Still, I always imagined how having one would strike fear into the hearts of pushy dog owners. George’s Dog Run in Washington Square Park would become George’s Dog Run for Your Life. The balding man-dwarf with the pit bulls would be quaking and those yippy dogs would be put in their place: a little wooden shoebox. (Joking…)

So anyway, the other day, it was raining hard and for some reason I thought, “Man, I’d hate to walk a Komodo dragon outside today.”

Then I spent ten minutes surfing the net to see what kind of rain clothing you could buy for a Komodo’s body type: boxy-long, in case you were wondering. There were all sorts of ensembles, but what really stood out was this bright red peaked rain hat that had a large star affixed to the front. An odd, impractical design for such a functional item, it looked like something Gandalf would be wearing in an animated dog (and cat) version of “Lord of the Rings”. If that makes any sense. But, well, it was perfect.

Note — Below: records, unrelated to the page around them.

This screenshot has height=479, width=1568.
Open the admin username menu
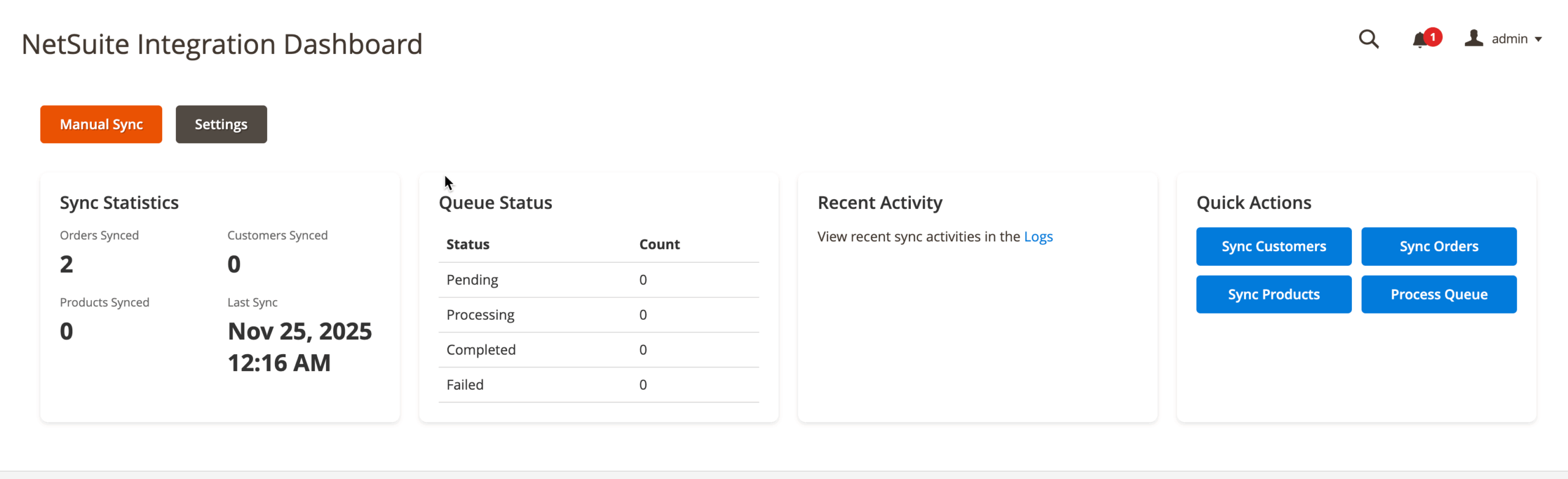1509,39
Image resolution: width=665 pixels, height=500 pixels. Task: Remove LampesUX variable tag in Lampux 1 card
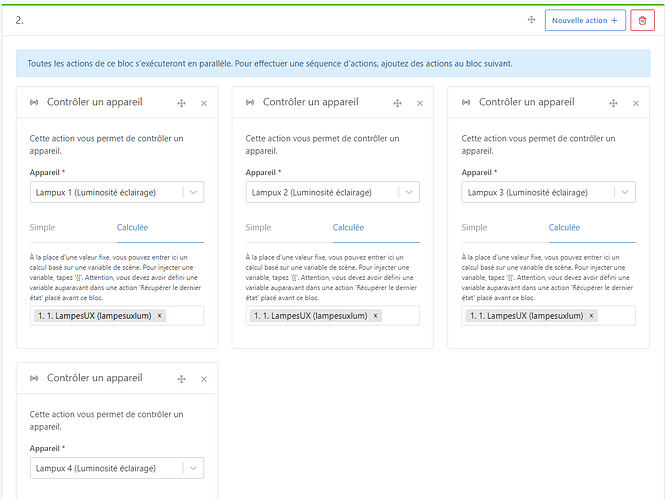click(x=160, y=316)
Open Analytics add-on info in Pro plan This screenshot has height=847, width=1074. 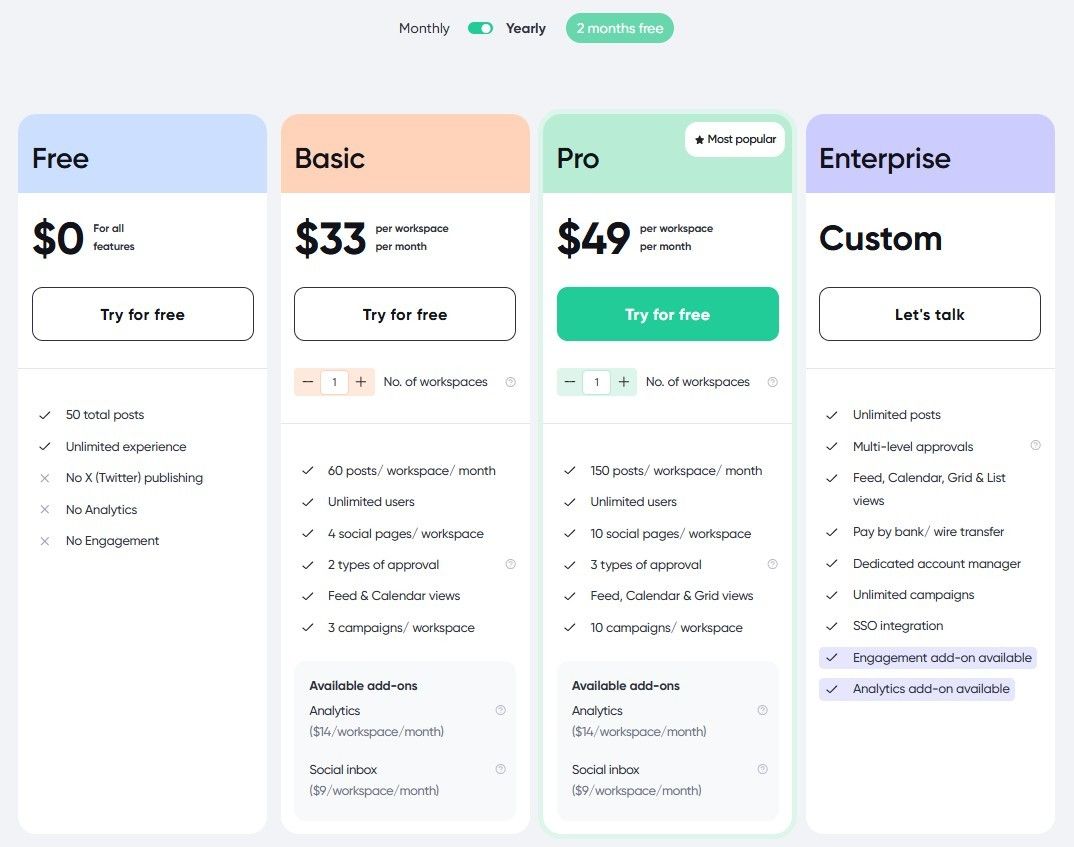pyautogui.click(x=762, y=710)
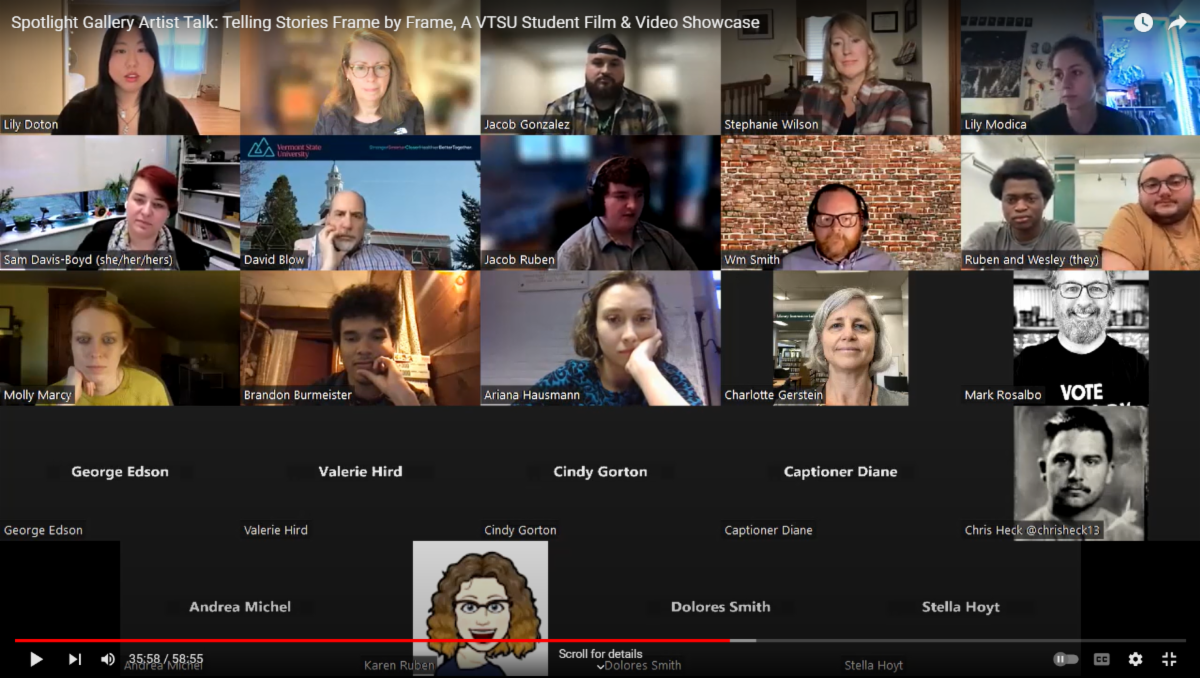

By now, I had silently named my imaginary Komodo dragon ‘Wayne’ after no one in particular. The one in my head looked like a ‘Wayne.’ He projected had a 60s vibe, despite being unclothed, and I don’t like wasting imaginary animal names, as people close to me can attest, so the name stuck. And then for some unknown (or ignored to hide a painful truth) I wrote the following on Twitter, using all 140 characters:

I was interested in importing a baby Komodo dragon and naming it Wayne. Today, Wayne would be wearing a rain hat. He would be angry at that.—7:53 AM Aug 25th via OpenBeak

I decided to see how many followers I could lose with such talk. Lo and behold, someone immediately retweeted it, helping me realize that my experiment would fail. You’ve been on Twitter. People say the stupidest stuff and you don’t stop following them. Usually, though, they are either a) hot or b) famous.

Emboldened, and while I waited for the rain to stop, I wrote this:

Wayne, my imaginary pet Komodo dragon, saw a few dogs at the dog run that he’d like to “play with.” And by that, I mean, “poison”.—10:03 AM Aug 25th via web

I am embarrassed to say that I couldn’t stop laughing. In addition to being my own worst enemy, I am also (on rare occasions) my biggest fan as well. The fact that only one person got the joke both intrigued and depressed me. I continued on for a day or two, occasionally updating Wayne’s whereabouts.

It all ended early Saturday morning when, on my way to the Jersey shore to reconnect with my college friends. I dropped this gem:

Wayne the Komodo is unclear as to why we are in NJ. I explained that it’s for a fantasy football draft. He wants to draft/eat Ray Rice at #4.—9:25 AM Aug 28th via web

Shortly afterward, I got a text from a friend. It contained two simple words, a comma and a period. It was, “Dude, stop.”

And I did. I may be crazy, but I’m not stupid, although the person at Yahoo Answers with whom I corresponded briefly might disagree.